The input.
════

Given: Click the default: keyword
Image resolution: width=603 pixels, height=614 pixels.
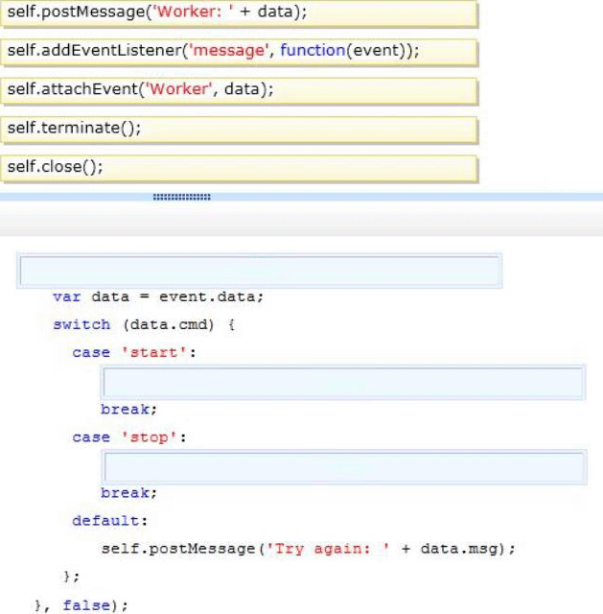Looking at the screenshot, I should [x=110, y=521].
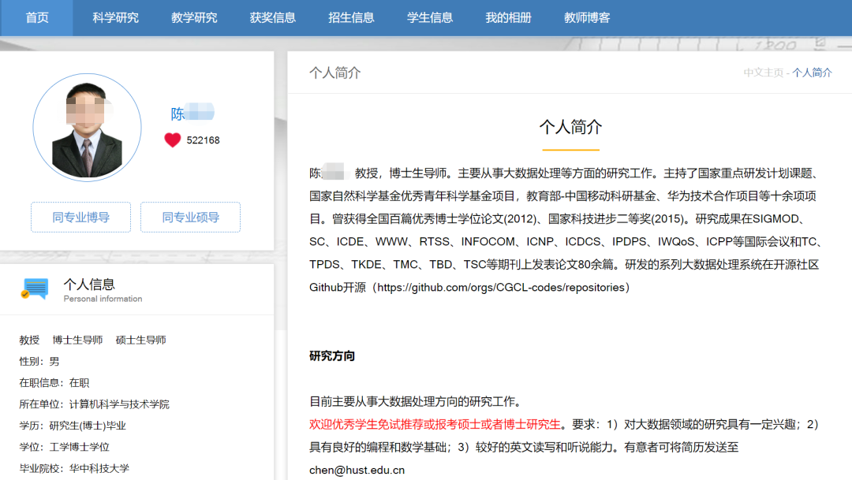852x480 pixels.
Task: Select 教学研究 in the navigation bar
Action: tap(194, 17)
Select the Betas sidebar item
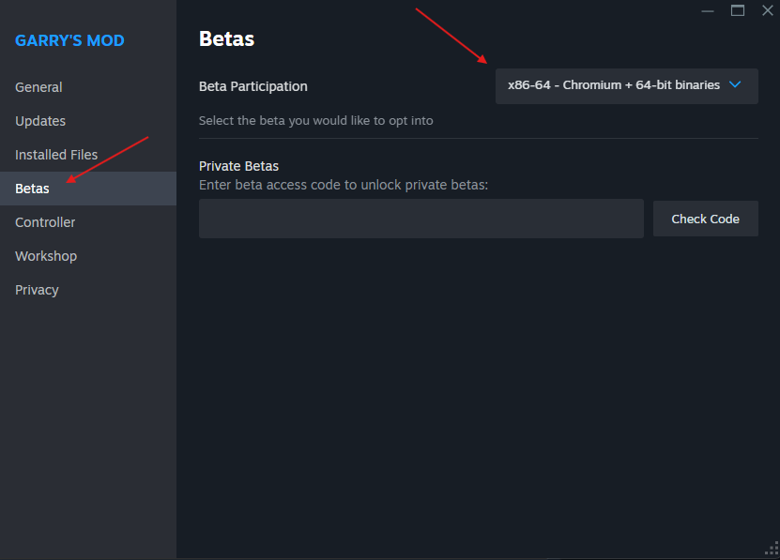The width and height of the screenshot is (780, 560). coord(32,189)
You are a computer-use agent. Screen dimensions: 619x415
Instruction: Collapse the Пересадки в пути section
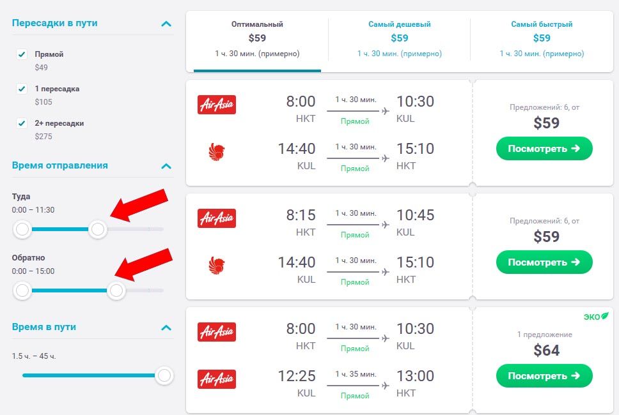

════

Problem. Print the data from its first line through the line containing "The width and", copying every line character for character. Leave the pictures out.

Answer to this task.
Given: Click the default: keyword
Image resolution: width=603 pixels, height=614 pixels.
Looking at the screenshot, I should [x=110, y=521].
852x480 pixels.
Task: Select 教学研究 in the navigation bar
Action: tap(194, 17)
Select the Betas sidebar item
The width and height of the screenshot is (780, 560). coord(32,189)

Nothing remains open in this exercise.